On examination, she is extremely anxious, distracted by apparent visual hallucinations and incoherent. She has dilated but reactive pupils and is complaining of nausea (the one thing you can understand). Her temperature is 37.5 degrees, her heart rate is 110 beats per minute and blood pressure is 145/90 mmHg.
A group of five adolescent males are brought to the Emergency Department of a rural hospital all in a state of delirium. Their ages range from 16 to 19. One of them keeps repeating the phrase ‘magic mushrooms’; the others are incoherent. From one patient driver’s licence his parents are contacted who said the five had left the previous day for a camping trip in the mountains but had been out of mobile phone range since midday yesterday. Nothing of their movements was known until the police were called to a disturbance at the camping grounds. The five were found stumbling around the campsite raving incoherently. Police found no alcohol or medications on searching their campsite but a home-made ‘bong’ and a small amount of what Police thought was cannabis was found in one of the boy’s sleeping bag.

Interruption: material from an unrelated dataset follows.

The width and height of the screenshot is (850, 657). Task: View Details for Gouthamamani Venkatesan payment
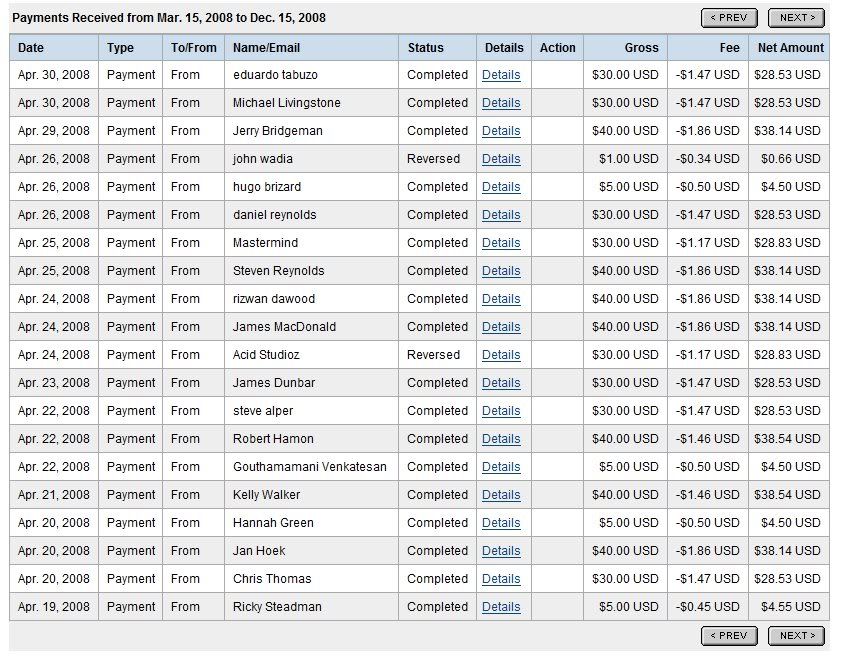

A 7 year old boy was brought into the casualty department by her parents in a state of delirium after wondering into the nearby shrub. There was no other available history.
Clinical examination revealed an extremely anxious child who was distracted by visual hallucinations. His pupils were 6mm and reactive. His skin was warm and dry and the axillary temperature was 380C. His pulse was 140 beats per minute and the blood pressure was 100/70mmHg. His bladder was distended.
A 25 year old young man was brought in to the casualty department in a state of delirium. He has been smoking a cigarette presented to him by one of his friends one hour ago. He was agitated and hallucinating. He had dilated pupils. His pulse was 140beats per minute and blood pressure 140/100mmHg.
A 20 year old girl was brought to the casualty department by the parents after a brief period of colicky abdominal pain, profuse vomiting and bloody diarrhea. She was under the care of the psychiatry team for depression. Her GCS was 13/15. There was no rigidity. His peripheries were cold and a feeble pulse of 140 beats per minute was felt and his blood pressure was 50mmHg.
12 hours after admission her urine output has declined to 10ml/hour. Her SGPT was raised at 200iu/L.